Indeed, the Catheters’ story goes back to 1995, when Standeford, Mason and a couple of instrumentally challenged pals headed into Mason’s garage to bash out some noise inspired by Black Flag and the early wave of Seattle grunge bands. By 1999, the group had put out a self-titled debut album and — after touring with such heroes as Mudhoney and the Murder City Devils — signed to Sub Pop.

The band underwent some personnel changes before releasing Static Delusions and Stone-Still Days in 2002. More tours followed, including jaunts overseas, before the Catheters hunkered down with Northwest superproducer John Goodmanson to record its latest disc, Howling … It Grows and Grows!!! Although it’s always a daunting task to capture the frenzy of a live show in the confines of a recording studio, the Catheters did a pretty bang-up job, and without a lot of method acting.

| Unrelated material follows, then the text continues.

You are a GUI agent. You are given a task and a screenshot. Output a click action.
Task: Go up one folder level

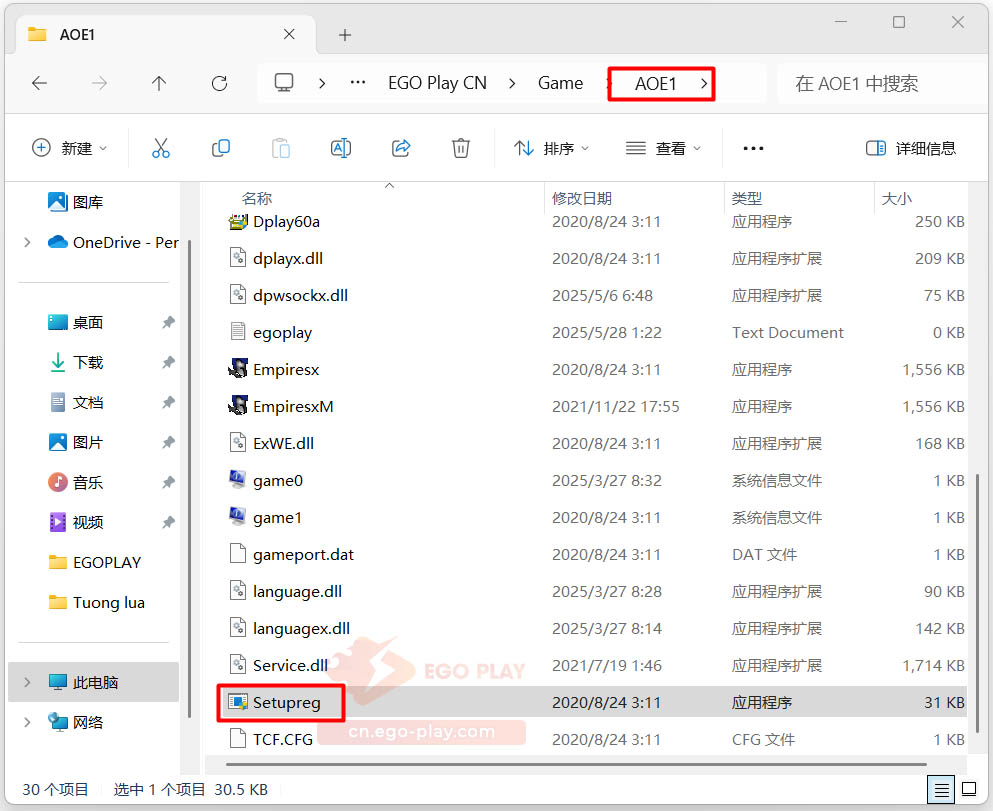(159, 84)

“We don’t, like, cut ourselves up or anything,” Standeford says, laughing. “We’re not all Henry Rollins, I need to feel, I need to feeeeeeeeeeeeeel! It doesn’t get that intense. But we do try to get a lot of energy across, and as long as it’s got a good vibe, that’s the most important thing, not if it’s supertight or superperfect. So far, what we’ve wanted to do in our recordings is make really abrasive music, ’cause we’re big fans of that sort of stuff. But … I’d like to try stuff with more melody and better song craftsmanship — it’d be more of a challenge. It’s way harder to write a Kinks song than to make a noisy punk-rock song.”

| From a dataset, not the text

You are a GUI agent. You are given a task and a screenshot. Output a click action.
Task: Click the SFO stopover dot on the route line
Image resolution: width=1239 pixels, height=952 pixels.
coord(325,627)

With all that’s going well for the quartet at the moment — good reviews, Sub Pop firmly behind them, a summer vacation on the road — Standeford admits that the rigors of rock and roll can be tough to endure. Sparse crowds. Pressure to “sell” the band. Too-frequent Mudhoney comparisons. The self-imposed burden of simply being a good, original band able to connect with its fans. Factor in a shy, anxious personality, and the stress might be enough to drive a guy to drink. Oops … too late.

“Somewhere in those European tours of a couple years ago, it was like, whoa,” Standeford says. “That was when I started drinking whiskey straight, which was a pretty bad move. I mean, I was like, I fuckin’ went through a bottle of whiskey fast, and I’m still depressed, so that kinda stuff catches up with you and saps your energy when you’re totally drunk every single night. It got to a point where it was hard to break out of the routine, because you get nervous before shows, so you have a few drinks. And we had some sketchy shows because of it.

“It totally worries me,” Standeford says of his drinking. “But I try to keep it under control. It’s hard to resist all that stuff. I wanna take a week’s break from drinking, but we’re just playing bars, and when it’s free, well, it’s like, Oh, I’ll just have one, and then one turns into I’m fucked up.”

Sensing that he’s drifting into woe-is-me land, Standeford chuckles and apologizes for bringing down the conversation.

“I still love being in this band, and we’re all getting to do what we’ve always wanted to,” he says. “It’s just that we care about it so much, there’s so much invested in it. We need to stop worrying about all that external stuff. We’ll improve at our own rate and in our own time. And we’ll keep doing it ’cause it’s fun. That’s why we started in the first place.”